This is sarcasm, right? All of these things are clear warnings that it's time to flee that company for your life.

You get paid what you get paid because someone else is willing to pay you more. The market is competitive and you're being hired by your peers, who recognize the value of "making the backup 50% faster".

If you wear a tie and are trying to become a Managing Director at Merrill Lynch, then yes, you need to play this bullshit game. But in that case, you're not getting a "pay rise" for your value to the engineering organization, you're getting paid for your ability to keep the status quo alive and well.


Sadly, every company of a decent size I have worked for seems to fit the profile perfectly. I get the feeling the transition takes place when inertia hits a point that the company can coast on bad decisions and the dedication of a few employees doing the right thing while everyone else plays games.

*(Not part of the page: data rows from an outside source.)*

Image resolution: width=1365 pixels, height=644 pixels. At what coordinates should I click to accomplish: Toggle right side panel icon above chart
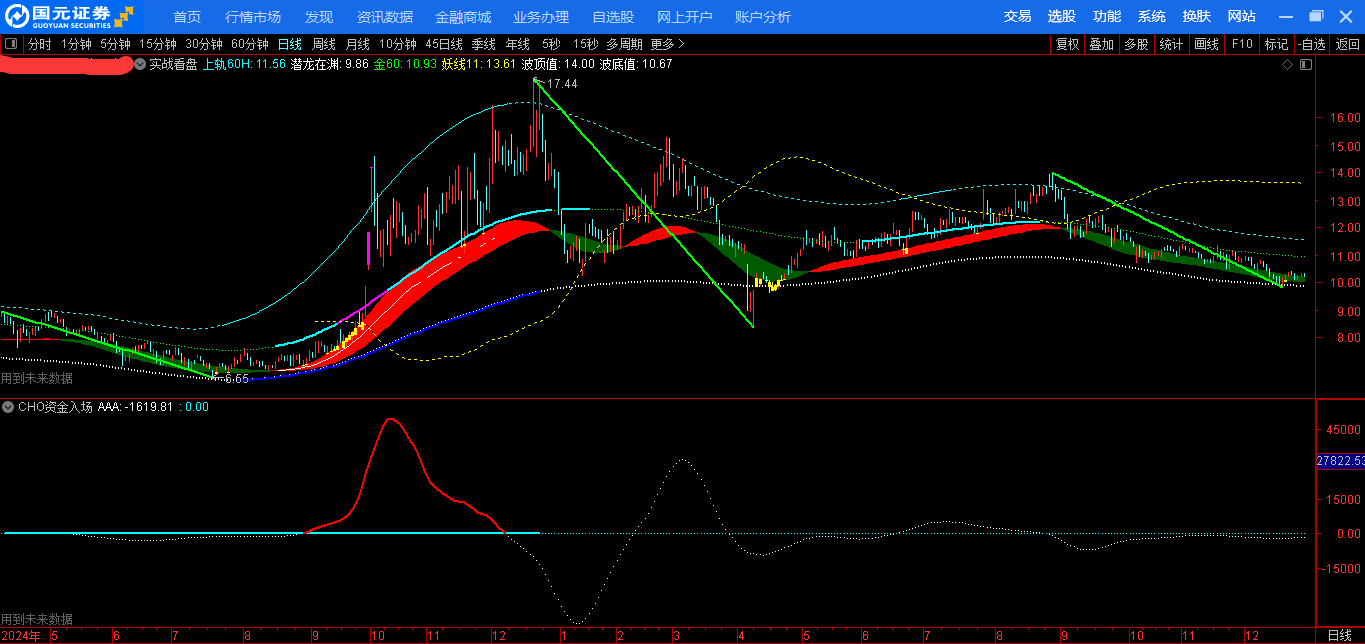(x=1304, y=64)
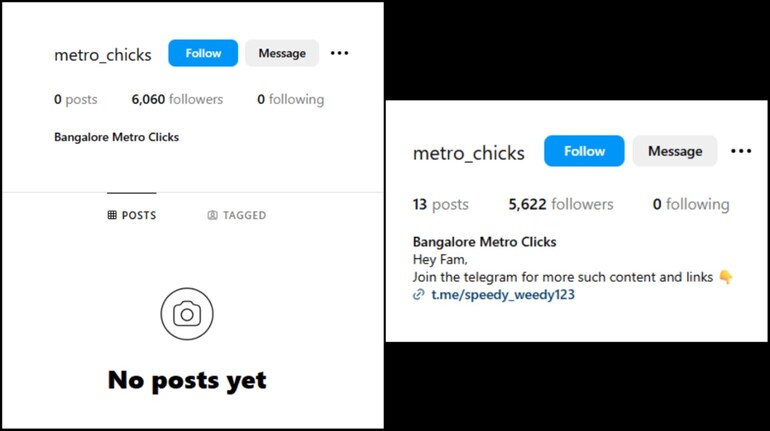Click the 0 posts count on left profile

point(76,99)
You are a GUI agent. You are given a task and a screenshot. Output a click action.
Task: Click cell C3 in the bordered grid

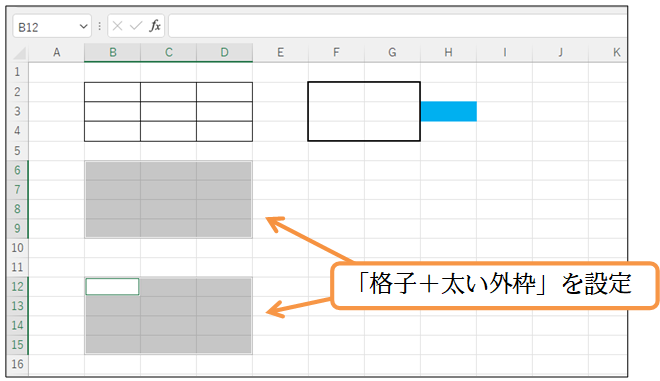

No. This is non-fiction in finance. "Dominic Connor is a City headhunter at QF Search with a sideline in teaching C++ to bankers", he's also a well-known and respectable enough online personality.

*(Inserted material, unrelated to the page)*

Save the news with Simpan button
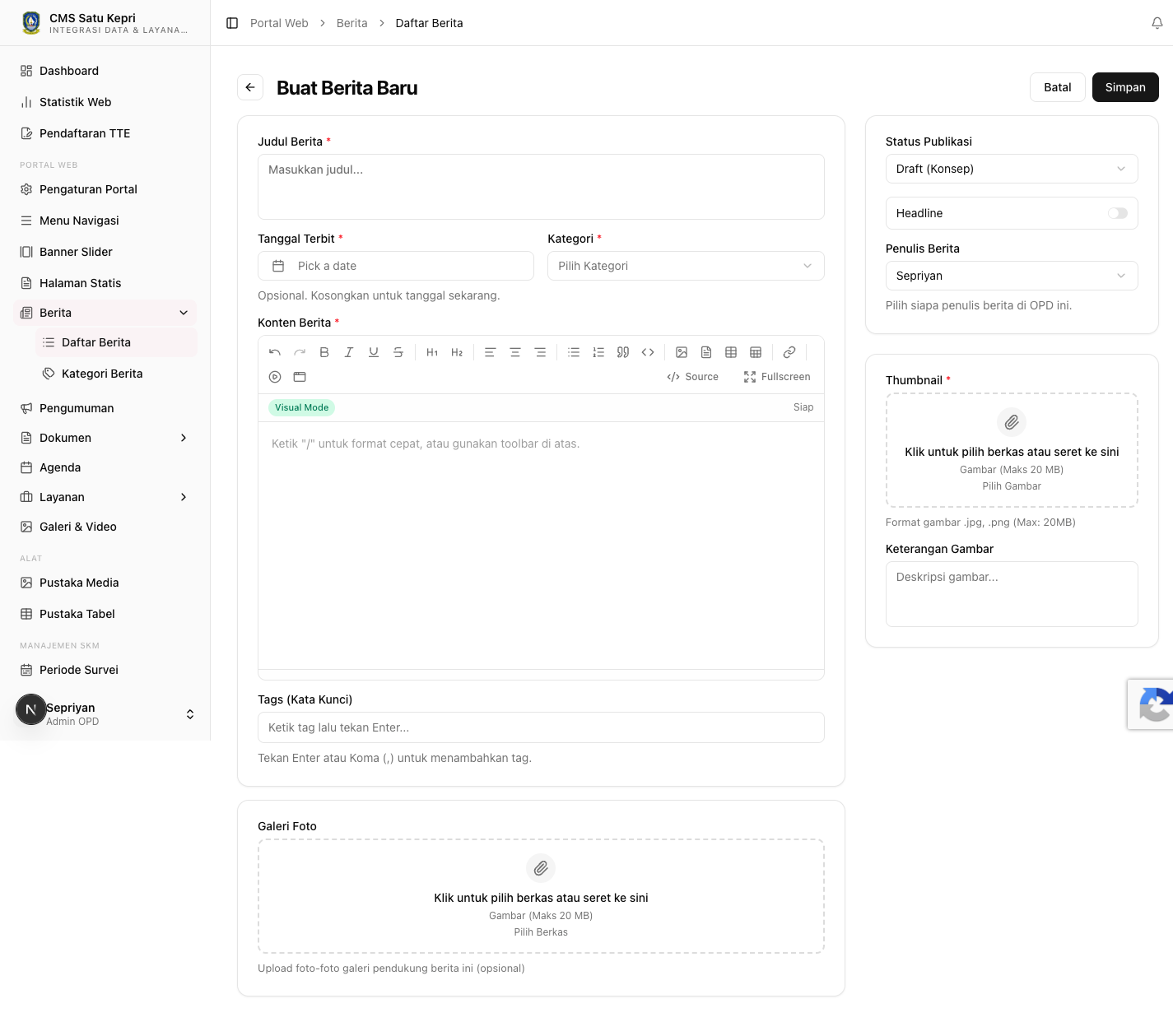pyautogui.click(x=1125, y=87)
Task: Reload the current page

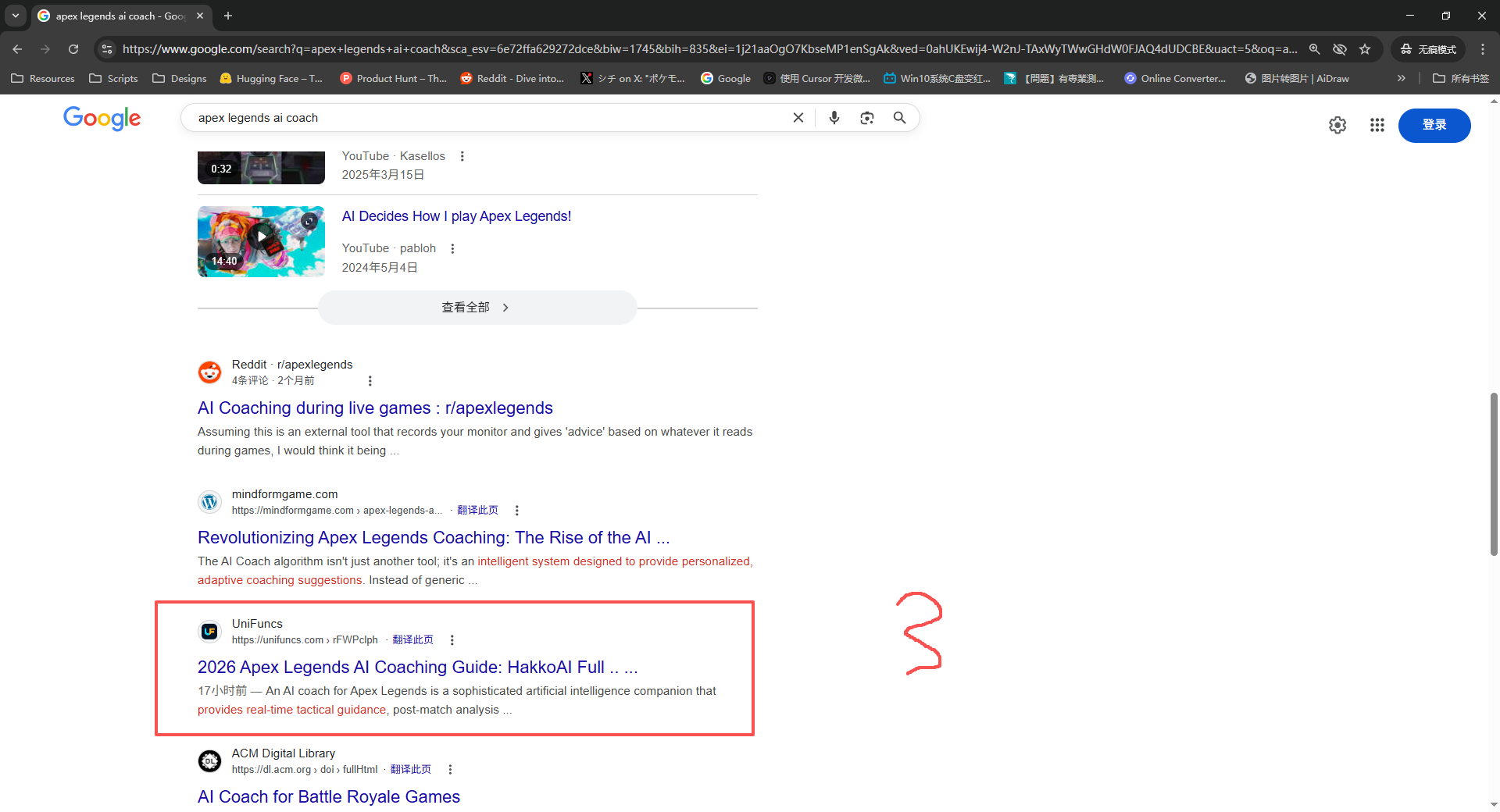Action: (73, 49)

Such evidence also provides a basis for many explanations (appealing to the financial products being to complex) of the 2008 global financial crisis.

I've once played with the idea of a career in quantitative finance, but subsequently fled for my life. Yet, attesting to the wonders of biodiversity, many kinds of life have evolved to thrive in the harshest of conditions.


Oh, it's Dominic. The first person I didn't already know to follow me on G+. He's dedicated to his chosen profession, I'll give him that.


No, it is not. This is the reason big conglomerates should be split with an axe and left to the vultures.

They are super inefficient because they have incompetents in place that can't measure the real value created by their workers but also because as a company grows bigger and bigger you forget who is your customer and start playing the Soviet Russia central planning trick of "looking like you work is more important than working".

When those big companies like banks show looses, we join them together creating bigger monsters that parasites real economy even more. They then use tricks and more tricks to hide the reality(GM or Enron) so the party continues one more day.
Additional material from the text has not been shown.